Things you wish you could say

Here's the long story.

10 am, walking the dog, see the downed lines. Get home, call the power company. I went through the automated system, asked to get called back by a person.

11 am, person calls. I tell her that, yes, the power is still on, and no the tree in question is not on fire. (I had not seen any smoke then.) Yes, I know they are busy with more serious problems, but this needs to be address. She said it will be.

2 pm, walk by that spot again. See a puff of smoke coming where the tree is on the wire. Get home, call the power company to report it. Past 2pm, I can't get through to a real person. I call the neighbor who lives right there to tell her about it. I call two other neighbors; one I leave a message, I talk to the other one.

3 pm, the other neighbor I talked to says she actually talked to someone and explained that there are wooden houses out on this back road that could all catch fire and it would be a while before help could arrive, as we are very remote.

I walked my dog out to get the mail about 4:30 and nothing has been done. I saw a couple small puffs of smoke while I stood there.

And that's the story.

@Ascholten, thank you for your concern. Yes, everyone is staying away. What is step voltage?

The line in question is between two poles, not a pole and a house. (They asked that specifically.)

Thank goodness for the pouring rain we had last night. Everything is very wet.
 
Here's the long story.

10 am, walking the dog, see the downed lines. Get home, call the power company. I went through the automated system, asked to get called back by a person.

11 am, person calls. I tell her that, yes, the power is still on, and no the tree in question is not on fire. (I had not seen any smoke then.) Yes, I know they are busy with more serious problems, but this needs to be address. She said it will be.

2 pm, walk by that spot again. See a puff of smoke coming where the tree is on the wire. Get home, call the power company to report it. Past 2pm, I can't get through to a real person. I call the neighbor who lives right there to tell her about it. I call two other neighbors; one I leave a message, I talk to the other one.

3 pm, the other neighbor I talked to says she actually talked to someone and explained that there are wooden houses out on this back road that could all catch fire and it would be a while before help could arrive, as we are very remote.

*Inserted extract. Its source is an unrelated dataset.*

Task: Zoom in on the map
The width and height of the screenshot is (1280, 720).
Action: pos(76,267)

I walked my dog out to get the mail about 4:30 and nothing has been done. I saw a couple small puffs of smoke while I stood there.

And that's the story.

@Ascholten, thank you for your concern. Yes, everyone is staying away. What is step voltage?

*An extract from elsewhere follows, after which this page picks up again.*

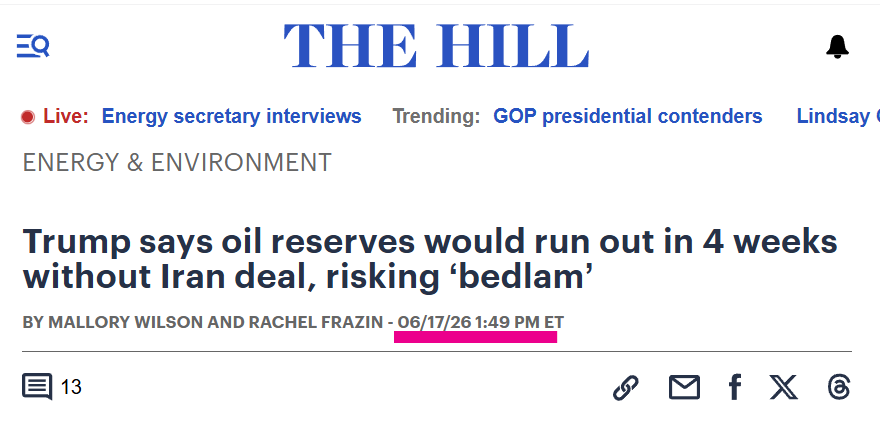
Task: Click the Live label
Action: pyautogui.click(x=66, y=116)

The line in question is between two poles, not a pole and a house. (They asked that specifically.)

Thank goodness for the pouring rain we had last night. Everything is very wet.
I had a similar situation this past summer but I called 911. We had outages in the area so I knew my power company was aware, but I figured 911 would be a faster way to address it.
 
Step Voltage - When there is an electrical fault to ground, The potential of the wire, bleeds into the ground. It creates a field around the grounding point. In this case that would be the tree. From the point of contact, the voltage decreases from line potential... can be hundreds of thousands of volts, (however in residential areas, it's probably distribution primaries, not transmission voltages so may only be 26k or so on a really high line) each company, neighborhood is different on how it's wired and what voltages they use..

anyways.

Lets say it's at 26 000 volts. that is the primary voltage at my house so I'll use that. At the point the tree touches that's at 26KV, the hot line is right there, as it dissipates and bleeds out into the ground, the voltage spreads out in a radius and decreases until it hits zero, ie is finally at ground potential.

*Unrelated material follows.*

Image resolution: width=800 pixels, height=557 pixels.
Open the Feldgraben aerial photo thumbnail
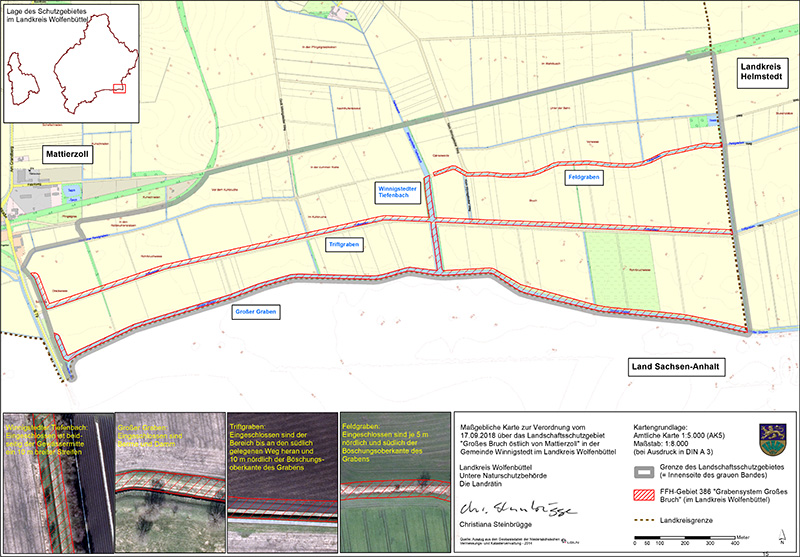pos(392,479)
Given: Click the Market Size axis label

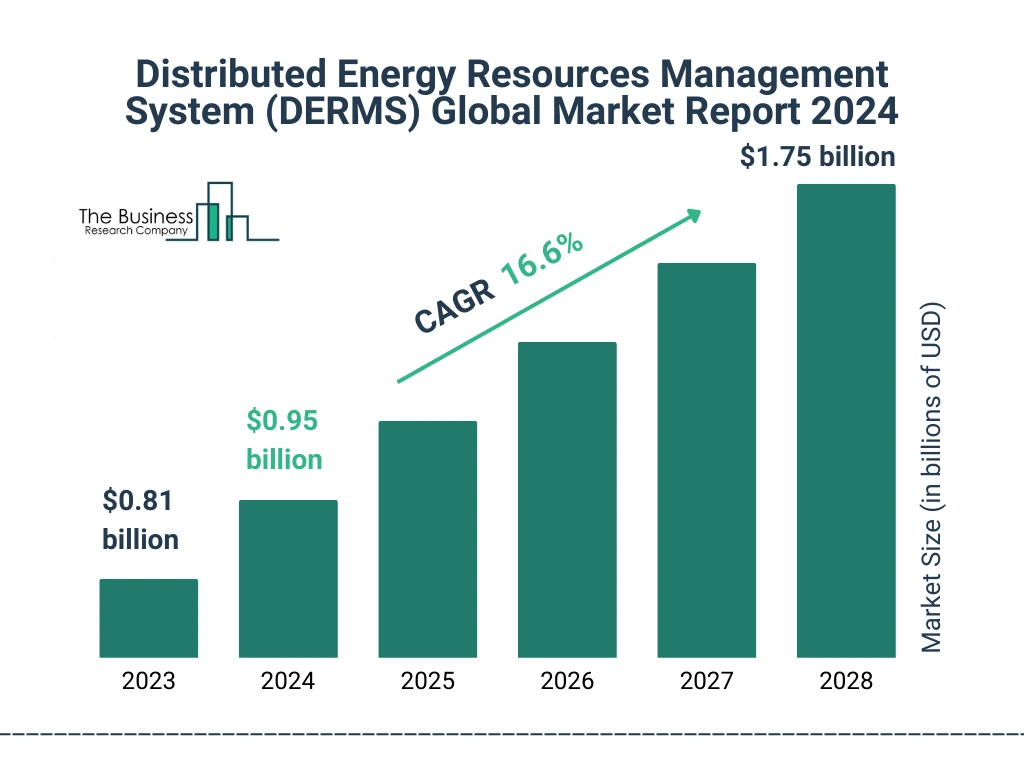Looking at the screenshot, I should point(934,475).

Lets say if you touch that tree, you get 26000 volts through your ass, you are dead.
now 5 feet away it dissipated to 18 000 volts
10 feet it dissipated to 10 000 volts
20 feet it dissipated to 5000 volts
30 feet it dissipated to 500 volts

you get the idea. these are NOT the real numbers, each dissipation field is going to depend on a ton of factors, how high the voltage, how wet the ground, what it is made of, how much contact the lines has etc etc. each scenario is unique.

Step voltages, lets say you are standing right close to the tree, and your left foot is at 15000 volts potential, because that is what the ground is right there, and your right foot, which is 2 feet away is at 11000 volts potential, because that is what the voltage is at that point, as it dissipates.

that puts 4000 volts across your body.

4000 volts can potentially run up one leg, go through you and out the other leg.

What do you think that can possibly do to you?

Welcome to the world of substations :D

Aaron
 
Just a few ... and this is just this morning. 😆

After reading a post, "That's probably for the best."
After reading through a closed thread, "That spiraled fast."
After reading some thread titles, "This already sounds like drama." Keep scrolling..."No"...."No"..."Yes"....."Do some research." <----- Oops, I actually have said that a few times. :gig
 
Thank you, @Ascholten, for the explanation. Very informative, also very scary.

They are fixing the issue right now. WHEW!
Im glad they finally got on it. That as you can tell, can also start fires too. If it happens in a wooded area, and it's been dry, you can set 100's of acres on fire. Just look at california as an example.